- **YOUR GOAL**
Look below for the line holding "The width and" and the line holding "Click the Default VPUs/GB info icon". Transcribe exactly those lines and all lines between them, nothing more.

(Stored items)
——

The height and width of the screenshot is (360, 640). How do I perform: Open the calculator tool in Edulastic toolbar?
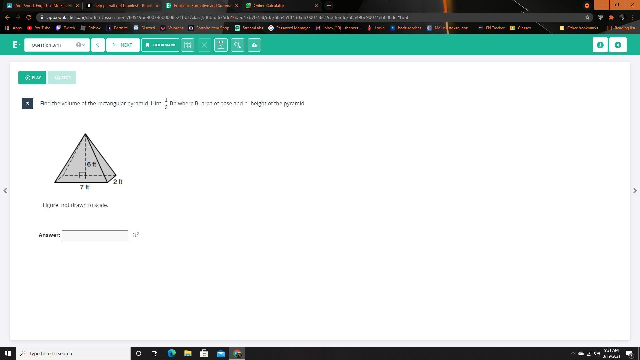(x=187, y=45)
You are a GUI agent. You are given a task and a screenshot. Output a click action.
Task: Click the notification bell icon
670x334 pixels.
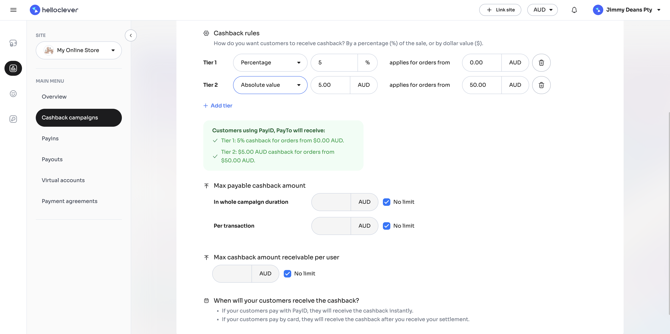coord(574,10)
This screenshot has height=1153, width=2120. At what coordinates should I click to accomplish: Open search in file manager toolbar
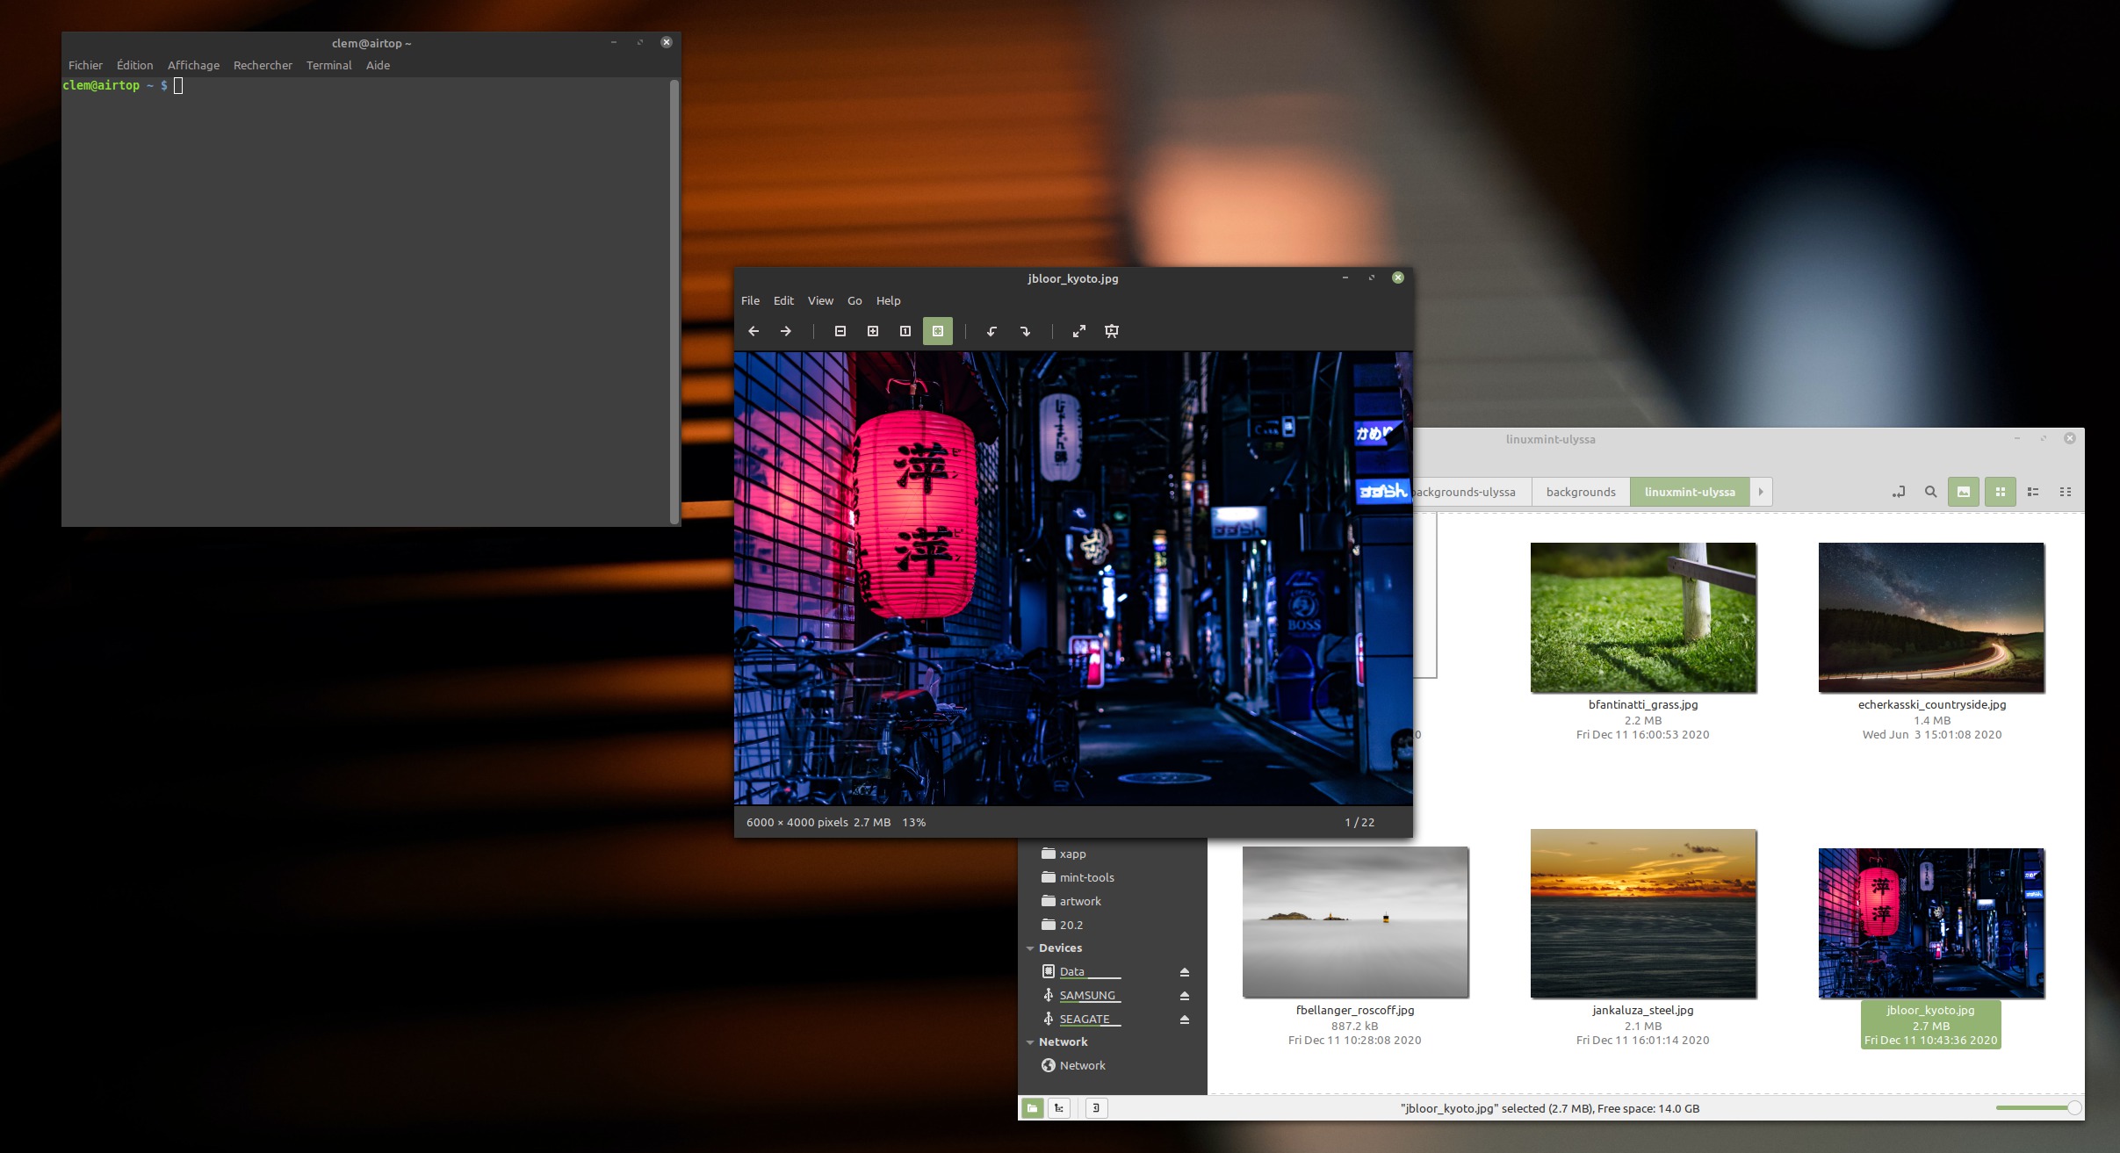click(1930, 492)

——

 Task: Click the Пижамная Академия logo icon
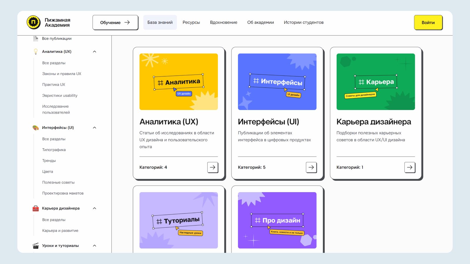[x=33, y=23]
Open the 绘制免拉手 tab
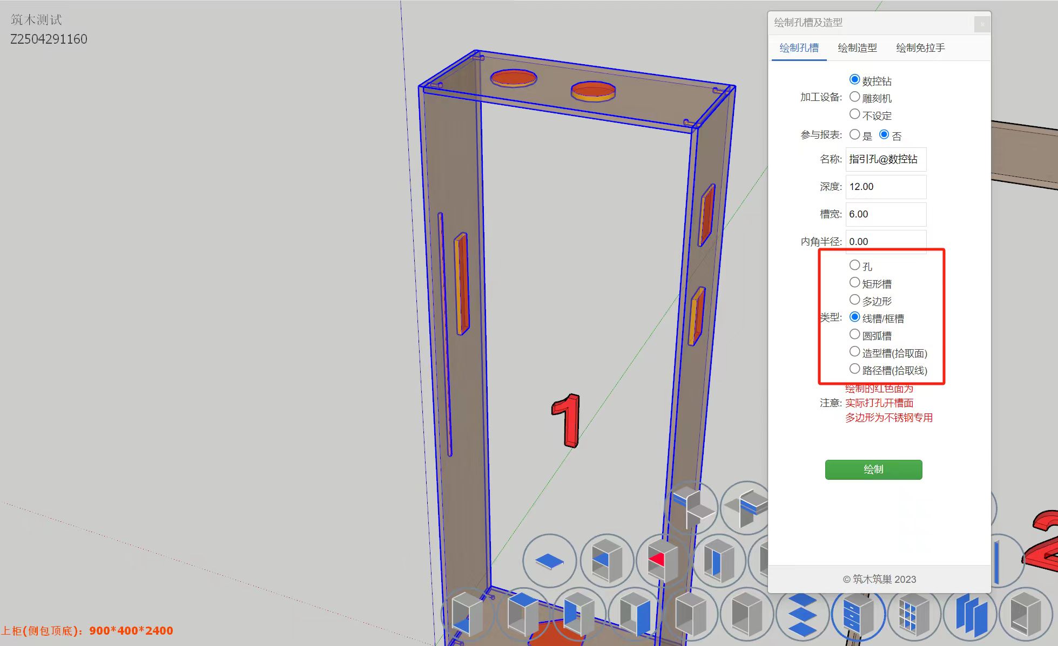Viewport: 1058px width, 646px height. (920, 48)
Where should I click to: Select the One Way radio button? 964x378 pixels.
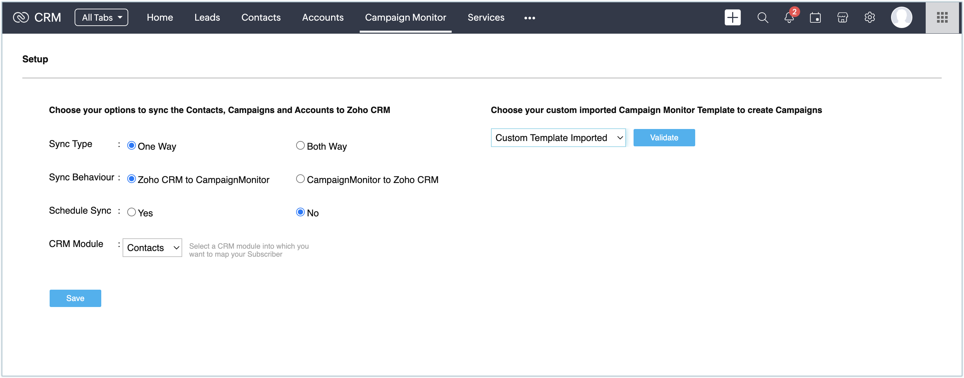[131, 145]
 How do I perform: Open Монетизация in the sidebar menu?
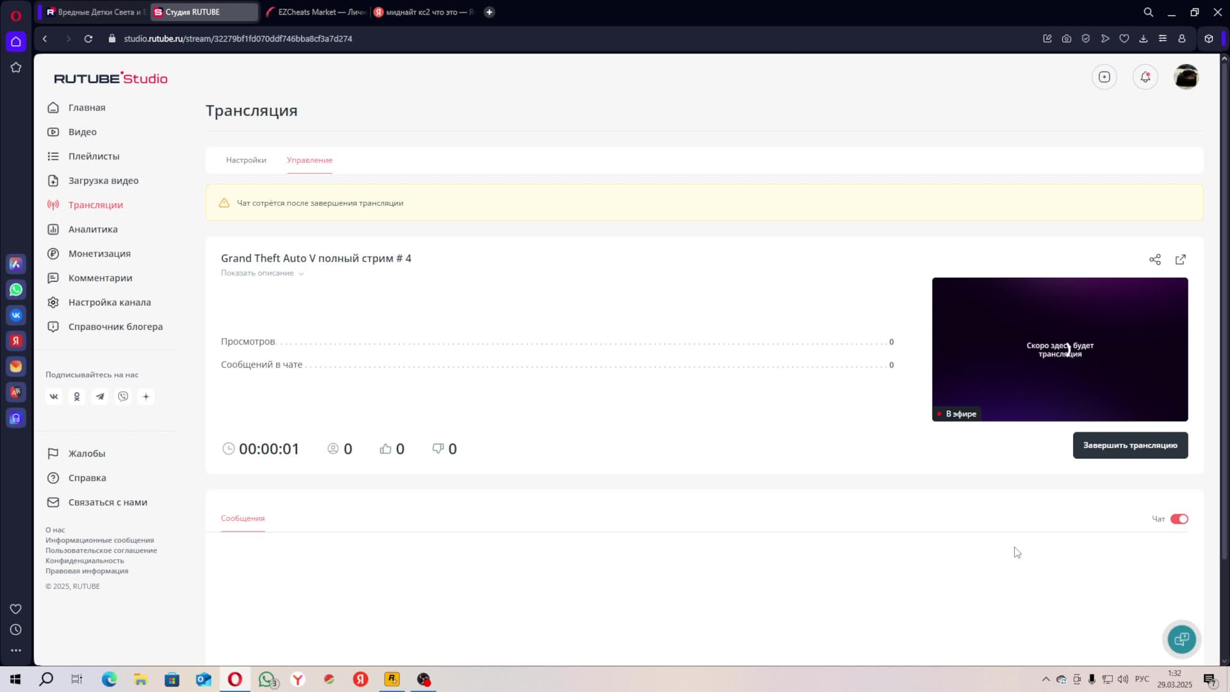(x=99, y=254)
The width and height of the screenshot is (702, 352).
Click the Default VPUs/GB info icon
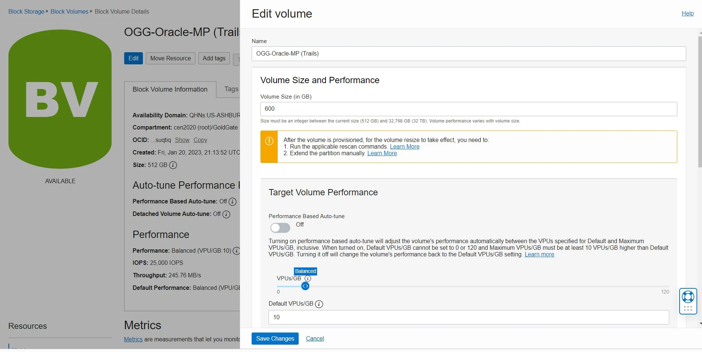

——

- **TASK SOLUTION**
The width and height of the screenshot is (702, 352).
Click the Default VPUs/GB info icon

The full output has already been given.